WORK ORDER - Please restate each entry exactly, without skipping any.
---------- INPUT FOR THIS TASK ----------
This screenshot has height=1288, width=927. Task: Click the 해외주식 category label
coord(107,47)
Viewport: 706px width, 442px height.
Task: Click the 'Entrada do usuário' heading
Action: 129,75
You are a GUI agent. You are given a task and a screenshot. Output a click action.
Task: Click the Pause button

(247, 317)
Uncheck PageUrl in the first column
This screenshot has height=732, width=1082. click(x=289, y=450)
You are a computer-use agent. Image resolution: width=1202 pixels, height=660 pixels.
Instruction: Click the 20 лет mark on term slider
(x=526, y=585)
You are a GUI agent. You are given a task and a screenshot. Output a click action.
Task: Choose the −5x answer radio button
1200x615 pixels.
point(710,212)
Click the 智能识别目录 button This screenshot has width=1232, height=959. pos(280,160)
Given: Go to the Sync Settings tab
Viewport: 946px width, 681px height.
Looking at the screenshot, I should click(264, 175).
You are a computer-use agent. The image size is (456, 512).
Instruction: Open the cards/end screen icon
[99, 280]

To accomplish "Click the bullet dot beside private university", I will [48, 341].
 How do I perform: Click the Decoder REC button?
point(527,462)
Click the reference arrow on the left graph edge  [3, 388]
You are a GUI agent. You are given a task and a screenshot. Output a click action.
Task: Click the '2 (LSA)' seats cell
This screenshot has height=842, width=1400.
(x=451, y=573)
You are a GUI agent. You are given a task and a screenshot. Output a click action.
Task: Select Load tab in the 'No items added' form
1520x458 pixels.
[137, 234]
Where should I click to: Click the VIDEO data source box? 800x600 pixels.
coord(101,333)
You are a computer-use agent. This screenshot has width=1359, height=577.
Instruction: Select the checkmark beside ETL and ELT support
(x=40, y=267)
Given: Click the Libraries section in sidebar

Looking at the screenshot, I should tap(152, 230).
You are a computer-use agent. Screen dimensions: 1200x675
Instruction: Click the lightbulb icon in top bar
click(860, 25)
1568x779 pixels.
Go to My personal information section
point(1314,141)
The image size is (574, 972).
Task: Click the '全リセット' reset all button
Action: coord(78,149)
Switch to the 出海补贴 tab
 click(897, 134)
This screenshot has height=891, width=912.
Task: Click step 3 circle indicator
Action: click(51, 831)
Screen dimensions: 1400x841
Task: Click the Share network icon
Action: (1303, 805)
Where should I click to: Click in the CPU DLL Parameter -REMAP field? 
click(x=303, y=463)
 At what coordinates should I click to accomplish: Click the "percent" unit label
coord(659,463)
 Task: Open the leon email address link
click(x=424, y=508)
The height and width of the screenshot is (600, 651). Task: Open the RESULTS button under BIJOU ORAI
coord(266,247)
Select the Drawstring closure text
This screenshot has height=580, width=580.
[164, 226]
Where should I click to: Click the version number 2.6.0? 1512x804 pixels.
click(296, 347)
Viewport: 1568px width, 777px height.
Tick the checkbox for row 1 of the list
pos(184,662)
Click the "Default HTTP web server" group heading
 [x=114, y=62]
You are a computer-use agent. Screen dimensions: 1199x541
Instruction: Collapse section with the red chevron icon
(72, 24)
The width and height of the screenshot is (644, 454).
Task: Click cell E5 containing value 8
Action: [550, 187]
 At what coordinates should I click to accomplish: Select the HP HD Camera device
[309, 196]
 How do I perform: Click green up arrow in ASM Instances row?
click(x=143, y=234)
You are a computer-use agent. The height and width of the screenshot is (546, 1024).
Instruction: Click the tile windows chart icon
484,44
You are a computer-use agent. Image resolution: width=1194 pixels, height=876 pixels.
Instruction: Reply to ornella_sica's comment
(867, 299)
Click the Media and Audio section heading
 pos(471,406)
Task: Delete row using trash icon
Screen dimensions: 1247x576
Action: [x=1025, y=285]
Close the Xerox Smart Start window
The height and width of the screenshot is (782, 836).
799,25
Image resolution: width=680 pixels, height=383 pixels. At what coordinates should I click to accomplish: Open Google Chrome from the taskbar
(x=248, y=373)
----------
OUTPUT BELOW -
This screenshot has height=1288, width=927. Task: Click the 해외주식 category label
coord(107,47)
Viewport: 706px width, 442px height.
Task: Click the 'Entrada do usuário' heading
Action: 129,75
You are a GUI agent. You are given a task and a screenshot. Output a click action.
Task: Click the Pause button

(247, 317)
Uncheck PageUrl in the first column
This screenshot has height=732, width=1082. click(x=289, y=450)
You are a computer-use agent. Image resolution: width=1202 pixels, height=660 pixels.
Instruction: Click the 20 лет mark on term slider
(x=526, y=585)
You are a GUI agent. You are given a task and a screenshot. Output a click action.
Task: Choose the −5x answer radio button
1200x615 pixels.
point(710,212)
Click the 智能识别目录 button This screenshot has width=1232, height=959. pos(280,160)
Given: Go to the Sync Settings tab
Viewport: 946px width, 681px height.
Looking at the screenshot, I should click(264, 175).
You are a computer-use agent. The image size is (456, 512).
Instruction: Open the cards/end screen icon
[99, 280]

To accomplish "Click the bullet dot beside private university", I will [48, 341].
 How do I perform: Click the Decoder REC button?
point(527,462)
Click the reference arrow on the left graph edge  [3, 388]
You are a GUI agent. You are given a task and a screenshot. Output a click action.
Task: Click the '2 (LSA)' seats cell
This screenshot has height=842, width=1400.
(x=451, y=573)
You are a GUI agent. You are given a task and a screenshot. Output a click action.
Task: Select Load tab in the 'No items added' form
1520x458 pixels.
[137, 234]
Where should I click to: Click the VIDEO data source box? 800x600 pixels.
coord(101,333)
You are a computer-use agent. This screenshot has width=1359, height=577.
Instruction: Select the checkmark beside ETL and ELT support
(x=40, y=267)
Given: Click the Libraries section in sidebar

Looking at the screenshot, I should tap(152, 230).
You are a computer-use agent. Screen dimensions: 1200x675
Instruction: Click the lightbulb icon in top bar
click(860, 25)
1568x779 pixels.
Go to My personal information section
point(1314,141)
The image size is (574, 972).
Task: Click the '全リセット' reset all button
Action: coord(78,149)
Switch to the 出海补贴 tab
 click(897, 134)
This screenshot has height=891, width=912.
Task: Click step 3 circle indicator
Action: click(51, 831)
Screen dimensions: 1400x841
Task: Click the Share network icon
Action: (1303, 805)
Where should I click to: Click in the CPU DLL Parameter -REMAP field? 
click(x=303, y=463)
 At what coordinates should I click to accomplish: Click the "percent" unit label
coord(659,463)
 Task: Open the leon email address link
click(x=424, y=508)
The height and width of the screenshot is (600, 651). Task: Open the RESULTS button under BIJOU ORAI
coord(266,247)
Select the Drawstring closure text
This screenshot has height=580, width=580.
[164, 226]
Where should I click to: Click the version number 2.6.0? 1512x804 pixels.
click(296, 347)
Viewport: 1568px width, 777px height.
Tick the checkbox for row 1 of the list
pos(184,662)
Click the "Default HTTP web server" group heading
 [x=114, y=62]
You are a computer-use agent. Screen dimensions: 1199x541
Instruction: Collapse section with the red chevron icon
(72, 24)
The width and height of the screenshot is (644, 454).
Task: Click cell E5 containing value 8
Action: [550, 187]
 At what coordinates should I click to accomplish: Select the HP HD Camera device
[309, 196]
 How do I perform: Click green up arrow in ASM Instances row?
click(x=143, y=234)
You are a computer-use agent. The height and width of the screenshot is (546, 1024).
Instruction: Click the tile windows chart icon
484,44
You are a computer-use agent. Image resolution: width=1194 pixels, height=876 pixels.
Instruction: Reply to ornella_sica's comment
(867, 299)
Click the Media and Audio section heading
 pos(471,406)
Task: Delete row using trash icon
Screen dimensions: 1247x576
Action: [x=1025, y=285]
Close the Xerox Smart Start window
The height and width of the screenshot is (782, 836).
799,25
Image resolution: width=680 pixels, height=383 pixels. At what coordinates should I click to accomplish: Open Google Chrome from the taskbar
(x=248, y=373)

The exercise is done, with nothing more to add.